• [Document passage]:
[Start]

# Headshot with a Dragonfly



## doenoe (Jun 10, 2008)

I was sitting in my brothers garden last weekend and suddenly i heard my sis-in-law scream............there was a dragon fly in the shed. I took some shots and then put it on my finger to set it free again...
#1






#2





#3 After i set it free it flew around for a bit and it landed on my face (pic taken by my cousin, with my camera)





Thanks for looking
Greetz Daan


----------



## Rachelsne (Jun 10, 2008)

looks like he is hugging you to say thanks for freeing me from the screaming lady...

Im always amazed by these kind of pics-makes me want to try macro photography, but I know I would suck as I am usless around bugs and creepy crawlys LOL

nice pictures


----------



## hippyatheart (Jun 10, 2008)

Great shots!  I love the macros!


----------



## niforpix (Jun 10, 2008)

WOW! Amazing shots! I really gotta work on mine to bring them up to your level.


----------



## Dragonfly..shotz (Jun 10, 2008)

They are amazing macro, incredible detail of its head! Obviously in a natural environment the effect would be great but the story accompanies it very well!!


----------



## N'Kolor (Jun 10, 2008)

Simply Amazing!

Either you work for hours in PS or you have the sharpest camera in production.  I don't know how you do it, but your pictures are always amazing...wanna fill me in on your secret? :hugs:


----------



## LaFoto (Jun 10, 2008)

Once again: enormously good. There are no more adjectives for these macros! I no longer no any that'd be big enough to express my awe.


----------



## ernie (Jun 10, 2008)

excellent as always man. 

you should really try to go shoot some other stuff you're not used to, that way we can say you suck once in a while as well


----------



## doenoe (Jun 11, 2008)

Rachelsne said:


> looks like he is hugging you to say thanks for freeing me from the screaming lady...
> 
> Im always amazed by these kind of pics-makes me want to try macro photography, but I know I would suck as I am usless around bugs and creepy crawlys LOL
> 
> nice pictures


hehe yeah, thats what i thought....my sis-in-law kinda freaked out again once she saw it on my face though. 


> Great shots! I love the macros!


Many thanks 


> WOW! Amazing shots! I really gotta work on mine to bring them up to your level.


Thank you, but pretty much anyone can do it. Just need patience and a steady hand 


> They are amazing macro, incredible detail of its head! Obviously in a natural environment the effect would be great but the story accompanies it very well!!

[End]

• [Information provided]:

[Start]

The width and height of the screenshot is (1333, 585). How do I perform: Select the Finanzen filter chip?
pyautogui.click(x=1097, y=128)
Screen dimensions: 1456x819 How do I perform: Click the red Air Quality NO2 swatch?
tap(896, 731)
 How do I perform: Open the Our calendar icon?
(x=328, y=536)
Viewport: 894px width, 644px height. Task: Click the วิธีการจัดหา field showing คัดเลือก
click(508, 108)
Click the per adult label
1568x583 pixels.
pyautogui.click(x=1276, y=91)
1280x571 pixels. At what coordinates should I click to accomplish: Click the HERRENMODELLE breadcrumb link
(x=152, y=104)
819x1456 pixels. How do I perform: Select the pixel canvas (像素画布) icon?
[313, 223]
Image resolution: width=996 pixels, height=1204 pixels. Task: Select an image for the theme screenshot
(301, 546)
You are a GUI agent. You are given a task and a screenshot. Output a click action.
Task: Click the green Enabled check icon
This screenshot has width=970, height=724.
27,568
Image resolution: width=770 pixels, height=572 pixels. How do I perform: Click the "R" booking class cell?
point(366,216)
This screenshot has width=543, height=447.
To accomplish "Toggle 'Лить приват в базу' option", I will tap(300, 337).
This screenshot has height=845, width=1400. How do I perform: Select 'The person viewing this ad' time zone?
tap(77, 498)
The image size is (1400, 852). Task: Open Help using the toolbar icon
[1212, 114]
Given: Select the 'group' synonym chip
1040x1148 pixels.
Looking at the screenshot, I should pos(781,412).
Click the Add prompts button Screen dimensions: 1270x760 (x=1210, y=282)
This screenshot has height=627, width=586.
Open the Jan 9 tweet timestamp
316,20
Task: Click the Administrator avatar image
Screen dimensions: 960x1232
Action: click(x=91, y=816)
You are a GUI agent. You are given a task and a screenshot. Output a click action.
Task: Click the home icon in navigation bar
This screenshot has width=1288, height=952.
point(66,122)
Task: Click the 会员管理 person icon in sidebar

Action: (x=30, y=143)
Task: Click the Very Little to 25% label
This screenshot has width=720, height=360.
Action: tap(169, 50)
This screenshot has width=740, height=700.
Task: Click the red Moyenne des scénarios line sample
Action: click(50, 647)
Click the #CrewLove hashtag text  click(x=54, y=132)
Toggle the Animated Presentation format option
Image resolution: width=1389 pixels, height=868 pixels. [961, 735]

[End]

• [What this task involves]:
From the dragonfly forum thread, list the username of every member other than doenoe who posted a reply.

• [Exercise answer]:
Rachelsne
hippyatheart
niforpix
Dragonfly..shotz
N'Kolor
LaFoto
ernie